Inimigos inseparáveis
Podia ser um filme da série B: imagine-se uma fuga de dois
reclusos, algemados um ao outro. Com historiais diferentes, feitios
opostos, objetivos de fuga distintos, desconfiados entre si, estão
condenados a juntar esforços. No entanto, a tensão entre ambos pode
deitar tudo a perder... Inimigos inseparáveis, têm um destino comum -
que bem poderá ser o da autodestruição. Pedro Passos Coelho e Paulo
Portas podiam protagonizar esta dupla de fugitivos: amarrados um ao
outro pelas circunstâncias políticas, mas com historiais e planos de
fuga diferentes, feitios opostos, procuram juntar esforços que, por
vezes, mais parecem dirigir-se para aniquilação um do outro.

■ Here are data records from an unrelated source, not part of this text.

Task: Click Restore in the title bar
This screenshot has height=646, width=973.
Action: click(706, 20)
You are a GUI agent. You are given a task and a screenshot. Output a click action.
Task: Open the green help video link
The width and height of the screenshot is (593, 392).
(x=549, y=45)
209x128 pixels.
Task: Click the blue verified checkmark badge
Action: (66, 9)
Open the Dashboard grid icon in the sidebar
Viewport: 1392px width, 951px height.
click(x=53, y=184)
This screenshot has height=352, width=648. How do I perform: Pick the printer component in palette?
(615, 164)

Paulo Portas não pode romper a coligação, quando a palavra do momento
é o "consenso". Todavia, uma a uma, as bandeiras que erguia na oposição
vão-se esfarrapando nos ventos da crise. Um a um, os seus protestos
internos vão sendo ignorados pelo primeiro-ministro. Mesmo assim, Passos
Coelho tem de aguentar as suas discordâncias públicas, as suas
conferências de imprensa e as suas declarações ao País: não pode fazer
nada. É comer e calar.
Esta semana, estes dois homens chegaram a uma encruzilhada. Embora
algemados, um queria ir pela direita, o outro pela esquerda. A corrente
não se partiu, mas os pulsos ficaram em carne viva. No momento em que o
primeiro-ministro anunciava novas medidas, para substituir as reprovadas
pelo Tribunal Constitucional, o n.° 3 do Governo anunciava uma
declaração ao País. Os acorrentados reviraram-se nas algemas: o que
poderia dizer Portas que não devesse dizer, isso sim, no Conselho de
Ministros? E qual o sentido de fazer uma declaração para anunciar algo
que deve dizer, isso sim, ao primeiro-ministro, em São Bento? E como
acreditar que se passem 48 horas sem que o chefe do Governo pergunte ao
seu companheiro de fuga: "E o que é que o meu amigo pretende dizer no
domingo?". Acreditar nisto seria concluir que já não temos Governo, que a
sua coordenação implodiu de vez e que cada ministro pode estar em plena
autogestão política.
É por isso que o número de Portas cheira a esturro. Pretender
convencer os portugueses da sua autenticidade é infantilizá-los. Achar
que eles ficaram mesmo convencidos é ser infantil. Portas precisava de
uma válvula de escape para, como uma panela de pressão, expelir o vapor.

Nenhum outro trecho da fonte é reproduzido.